WHAT YOU NEED TO DO: Please copy each of the following rows word for word, keeping every character, space and line break unchanged.
+===+
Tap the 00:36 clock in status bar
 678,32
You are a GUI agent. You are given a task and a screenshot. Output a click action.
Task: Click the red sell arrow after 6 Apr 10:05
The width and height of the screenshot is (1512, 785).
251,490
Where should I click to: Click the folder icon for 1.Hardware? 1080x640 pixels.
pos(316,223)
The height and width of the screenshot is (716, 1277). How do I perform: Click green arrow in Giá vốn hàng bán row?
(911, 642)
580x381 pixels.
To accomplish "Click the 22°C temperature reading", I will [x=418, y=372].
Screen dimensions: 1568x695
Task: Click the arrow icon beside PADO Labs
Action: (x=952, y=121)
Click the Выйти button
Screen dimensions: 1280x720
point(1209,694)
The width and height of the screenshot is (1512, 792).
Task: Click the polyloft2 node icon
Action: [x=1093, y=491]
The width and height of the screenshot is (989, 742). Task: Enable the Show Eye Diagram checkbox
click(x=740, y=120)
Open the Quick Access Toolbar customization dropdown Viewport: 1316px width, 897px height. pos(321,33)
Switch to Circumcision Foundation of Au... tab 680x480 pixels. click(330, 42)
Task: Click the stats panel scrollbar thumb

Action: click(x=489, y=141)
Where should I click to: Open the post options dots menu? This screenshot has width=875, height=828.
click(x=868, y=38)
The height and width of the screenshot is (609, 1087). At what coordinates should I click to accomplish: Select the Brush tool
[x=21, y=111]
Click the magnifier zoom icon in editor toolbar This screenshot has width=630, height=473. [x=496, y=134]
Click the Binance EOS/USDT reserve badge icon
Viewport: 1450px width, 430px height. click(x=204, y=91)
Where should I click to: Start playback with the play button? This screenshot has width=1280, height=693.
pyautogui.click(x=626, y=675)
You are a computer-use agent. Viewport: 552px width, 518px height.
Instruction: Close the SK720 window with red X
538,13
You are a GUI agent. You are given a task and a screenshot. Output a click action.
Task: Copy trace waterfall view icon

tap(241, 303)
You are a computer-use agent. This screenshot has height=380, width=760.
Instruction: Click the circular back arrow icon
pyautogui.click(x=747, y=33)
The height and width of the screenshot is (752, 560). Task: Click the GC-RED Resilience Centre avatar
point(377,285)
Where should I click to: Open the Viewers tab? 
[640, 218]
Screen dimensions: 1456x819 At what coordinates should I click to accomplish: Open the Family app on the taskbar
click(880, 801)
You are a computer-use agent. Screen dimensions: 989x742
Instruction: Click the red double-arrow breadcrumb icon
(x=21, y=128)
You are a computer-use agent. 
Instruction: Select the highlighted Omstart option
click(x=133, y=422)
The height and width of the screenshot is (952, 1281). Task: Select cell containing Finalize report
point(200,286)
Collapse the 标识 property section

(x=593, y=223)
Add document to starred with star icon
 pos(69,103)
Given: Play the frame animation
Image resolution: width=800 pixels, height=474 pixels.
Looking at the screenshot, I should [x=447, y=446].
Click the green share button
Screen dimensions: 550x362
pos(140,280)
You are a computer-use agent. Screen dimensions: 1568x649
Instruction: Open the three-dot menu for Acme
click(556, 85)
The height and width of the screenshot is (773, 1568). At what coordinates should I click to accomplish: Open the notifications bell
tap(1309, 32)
+===+
SOLVED EXERCISE:
Tap the 00:36 clock in status bar
 678,32
You are a GUI agent. You are given a task and a screenshot. Output a click action.
Task: Click the red sell arrow after 6 Apr 10:05
The width and height of the screenshot is (1512, 785).
251,490
Where should I click to: Click the folder icon for 1.Hardware? 1080x640 pixels.
pos(316,223)
The height and width of the screenshot is (716, 1277). How do I perform: Click green arrow in Giá vốn hàng bán row?
(911, 642)
580x381 pixels.
To accomplish "Click the 22°C temperature reading", I will [x=418, y=372].
Screen dimensions: 1568x695
Task: Click the arrow icon beside PADO Labs
Action: (x=952, y=121)
Click the Выйти button
Screen dimensions: 1280x720
point(1209,694)
The width and height of the screenshot is (1512, 792).
Task: Click the polyloft2 node icon
Action: [x=1093, y=491]
The width and height of the screenshot is (989, 742). Task: Enable the Show Eye Diagram checkbox
click(x=740, y=120)
Open the Quick Access Toolbar customization dropdown Viewport: 1316px width, 897px height. pos(321,33)
Switch to Circumcision Foundation of Au... tab 680x480 pixels. click(330, 42)
Task: Click the stats panel scrollbar thumb

Action: click(x=489, y=141)
Where should I click to: Open the post options dots menu? This screenshot has width=875, height=828.
click(x=868, y=38)
The height and width of the screenshot is (609, 1087). At what coordinates should I click to accomplish: Select the Brush tool
[x=21, y=111]
Click the magnifier zoom icon in editor toolbar This screenshot has width=630, height=473. [x=496, y=134]
Click the Binance EOS/USDT reserve badge icon
Viewport: 1450px width, 430px height. click(x=204, y=91)
Where should I click to: Start playback with the play button? This screenshot has width=1280, height=693.
pyautogui.click(x=626, y=675)
You are a computer-use agent. Viewport: 552px width, 518px height.
Instruction: Close the SK720 window with red X
538,13
You are a GUI agent. You are given a task and a screenshot. Output a click action.
Task: Copy trace waterfall view icon

tap(241, 303)
You are a computer-use agent. This screenshot has height=380, width=760.
Instruction: Click the circular back arrow icon
pyautogui.click(x=747, y=33)
The height and width of the screenshot is (752, 560). Task: Click the GC-RED Resilience Centre avatar
point(377,285)
Where should I click to: Open the Viewers tab? 
[640, 218]
Screen dimensions: 1456x819 At what coordinates should I click to accomplish: Open the Family app on the taskbar
click(880, 801)
You are a computer-use agent. Screen dimensions: 989x742
Instruction: Click the red double-arrow breadcrumb icon
(x=21, y=128)
You are a computer-use agent. 
Instruction: Select the highlighted Omstart option
click(x=133, y=422)
The height and width of the screenshot is (952, 1281). Task: Select cell containing Finalize report
point(200,286)
Collapse the 标识 property section

(x=593, y=223)
Add document to starred with star icon
 pos(69,103)
Given: Play the frame animation
Image resolution: width=800 pixels, height=474 pixels.
Looking at the screenshot, I should [x=447, y=446].
Click the green share button
Screen dimensions: 550x362
pos(140,280)
You are a computer-use agent. Screen dimensions: 1568x649
Instruction: Open the three-dot menu for Acme
click(556, 85)
The height and width of the screenshot is (773, 1568). At what coordinates should I click to accomplish: Open the notifications bell
tap(1309, 32)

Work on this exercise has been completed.